Para que el impacto de las primeras frases que abren este libro sea mayor; para entregarse a la existencialidad en carne viva que propone el autor de principio a fin, habría que pasar las palabras del tuteo español al voceo argentino, entonces se oiría a Auster comenzar esta balada de invierno diciendo: «Pensás que nunca te va a pasar, imposible que te suceda a vos, que sos la única persona en el mundo a quien jamás le ocurrirán esas cosas, y entonces, una por una, te empiezan a pasar todas, igual que le suceden a cualquier otro».

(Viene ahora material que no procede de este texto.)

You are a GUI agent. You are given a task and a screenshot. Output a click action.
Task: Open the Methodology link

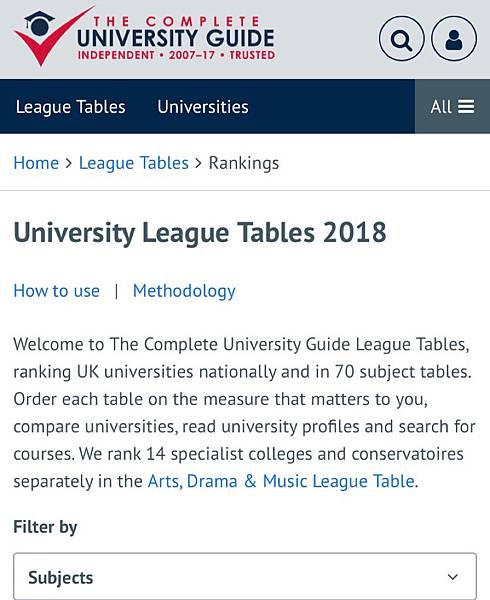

Y lo que le pasa, los que le pasan y le pesan son los años. Algo que a Auster como a todos (pero, él supo detenerse a expresarlo) le ha sucedido en diversos momentos. Por ejemplo en los años 80 cuando, aún treintañero, en «La invención de la soledad» se puso a contar la relación con su padre y de él como padre. O cuando y con 50 años en «A salto de mata» recuerda sus fracasados intentos juveniles de convertirse en escritor. Pero no sólo en libros claramente autobiográficos, sino toda su obra está entramada de ficción y biografía, desde «Ciudad de cristal», su primera novela publicada, donde el detective se llama Paul Auster.
Pero ahora, a los 65 años, ha intentado ir más lejos, instalándose de modo diferente junto a escritores que vienen tratando sobre los años finales de la vida, confesando su pasado como Gunther Grass en «Pelando la Cebolla», enfrentando pérdidas a través de personajes que las viven, como J.M. Coetzee en «Desgracia» u «Hombre lento», soportando la brevedad de la existencia, como Kenzaburo Oé en «Un amor especial», viéndolo desde la muerte de un amigo, como Philip Roth en «Elegía», donde recuerda que Edna OBrian dijo que «el cuerpo contiene la biografía tanto como el cerebro», frase que es una de las plataformas desde donde Auster en este libro ve su vida. Va observando las cicatrices que pueblan su cuerpo: caídas, accidentes, azares, atropellos, o marcas de su historia como tantas otras, como cuando hace un listado de los 21 lugares donde ha vivido, o recuerda el accidente donde casi mueren su mujer y su hija, o en medio de la muerte de su madre revive aquel día que a los 14 años un amigo cayó muerto a su lado partido por un rayo y él se quedó tratando de hacerlo revivir y sollozando.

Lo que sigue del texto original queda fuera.